The Minnesota Bipartisan Issues Group will talk about the vandalism at its meeting Thursday, she said.

“We’ve debated a lot if there is a point where free speech turns into hate speech,” Clough said. “But I think vandalizing something is not necessarily the best way of getting your opinion out there.”

Representatives from Student Unions and Activities, the University of Minnesota Police Department, the Minnesota Republic and College Republicans did not respond to requests for comment Saturday.

Vandalism and free speech disputes 

UMPD responded to a heated argument between two University students over the College Republicans’ panel in a separate incident Thursday afternoon.

Senior Imogen Page said she approached the College Republicans’ panels Thursday afternoon to tape signs reading, “resist white supremacy,” and, “fight fascism,” among others, over them.

The mural displayed a train with the words “Trump Pence 2020,” along with the phrases, “still not tired of winning,” and, “least popular minority on campus.”

College Republicans member Ethan Bunn said he saw Page trying to tape signs on the panels and intervened.

Page said Bunn assaulted her, grabbing her arm and taking her papers and marker. 

Bunn said he asked her to leave, kicked her papers and threw her marker, but didn’t assault or touch her. 

University police were called to the bridge after the altercation, UMPD Lieutenant Chuck Miner told the Minnesota Daily Friday afternoon.

Page later posted two videos to Facebook showing her and Bunn arguing, in which he calls her a fascist and she accuses him of assaulting her. The videos have since been removed.

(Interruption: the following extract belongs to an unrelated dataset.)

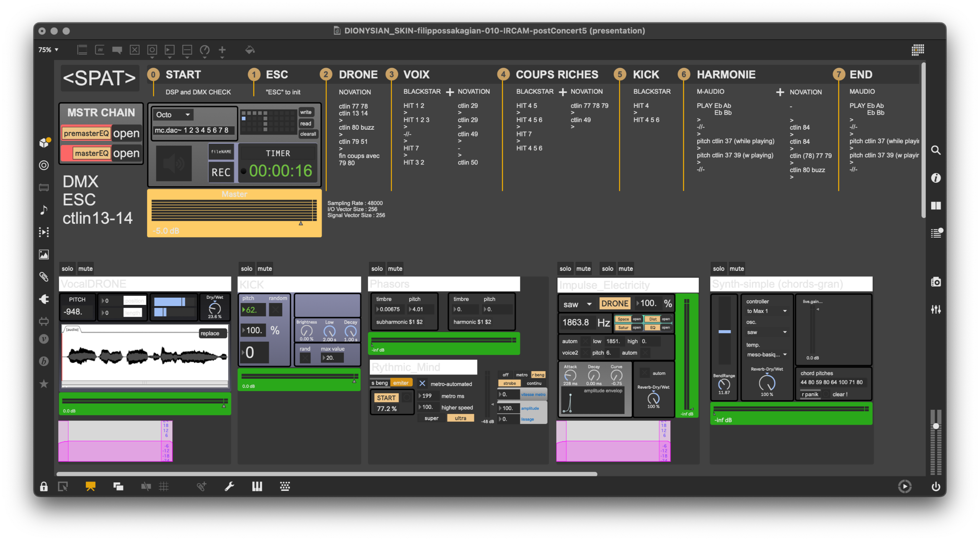Click the replace button on waveform

pyautogui.click(x=210, y=333)
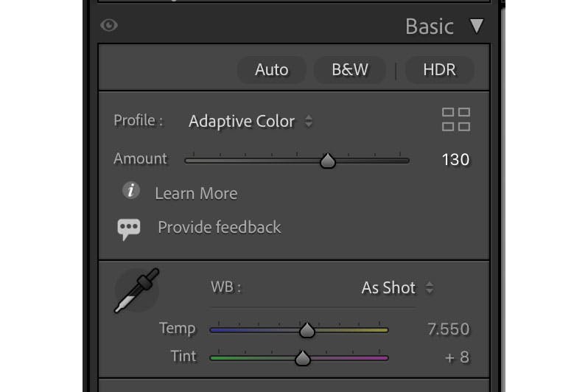This screenshot has height=392, width=588.
Task: Toggle the Basic panel eye visibility icon
Action: tap(109, 26)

University police also responded to a different incident related to the College Republicans’ panels on the Washington Avenue Bridge Thursday night, Miner said, adding that both incidents were under investigation. More details from UMPD should be available in coming days, he said.

Last year, the College Republicans’ “Build the Wall” panel and ensuing demonstrations launched a contentious debate over what constitutes protected speech on the University campus. Many students called the mural’s message offensive or even hateful, and others maintained students’ rights to voice their opinions.

University President Eric Kaler called for those who disagreed with the message to “engage in more protected speech” at the time, drawing criticism from many who were angry he didn’t denounce the message.